Surely enough, profiling reveals that -O2 runs with ~24% fewer instructions compared to -O3, aligning perfectly with 25% boost in runtime.
$ perf stat ./fibo2
102334155
Performance counter stats for './fibo2':
140.37 msec task-clock # 0.994 CPUs utilized
0 context-switches # 0.000 /sec
0 cpu-migrations # 0.000 /sec
127 page-faults # 904.752 /sec
594547853 cycles # 4.236 GHz (82.91%)
229667 stalled-cycles-frontend # 0.04% frontend cycles idle (82.90%)
51811 stalled-cycles-backend # 0.01% backend cycles idle (82.90%)
2132262074 instructions # 3.59 insn per cycle
# 0.00 stalled cycles per insn (82.90%)
381545506 branches # 2.718 G/sec (83.15%)
1285727 branch-misses # 0.34% of all branches (85.23%)
0.141185168 seconds time elapsed
0.141226000 seconds user
0.000000000 seconds sys
$ perf stat ./fibo3
102334155
Performance counter stats for './fibo3':
174.57 msec task-clock # 0.996 CPUs utilized
2 context-switches # 11.457 /sec
0 cpu-migrations # 0.000 /sec
128 page-faults # 733.219 /sec
739885292 cycles # 4.238 GHz (81.68%)
157639 stalled-cycles-frontend # 0.02% frontend cycles idle (83.24%)

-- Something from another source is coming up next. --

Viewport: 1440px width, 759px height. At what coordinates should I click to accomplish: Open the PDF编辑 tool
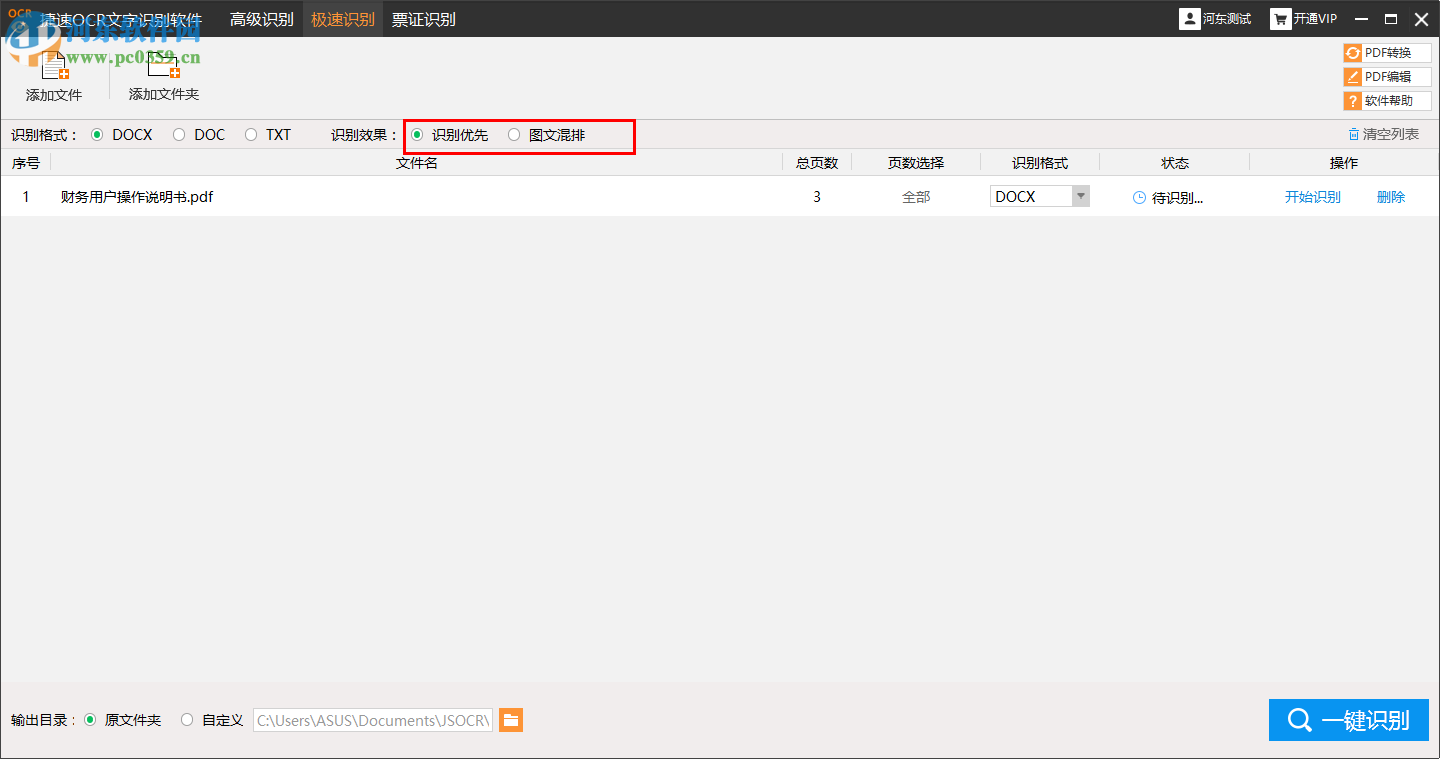[x=1387, y=76]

1846 stalled-cycles-backend # 0.00% backend cycles idle (83.96%)
2617414601 instructions # 3.54 insn per cycle
# 0.00 stalled cycles per insn (83.98%)
395343682 branches # 2.265 G/sec (83.96%)
1280136 branch-misses # 0.32% of all branches (83.18%)
0.175316380 seconds time elapsed
0.175308000 seconds user
0.000000000 seconds sys
So, the lesson I learned was
Do not trust compiler optimization. Always run benchmark with different optimization options and choose the one that runs the fastest.
Update: I found the culprit behind: -fipa-cp-clone. This flag seems to be causing all the trouble. I wonder if there is a bug that handles this flag.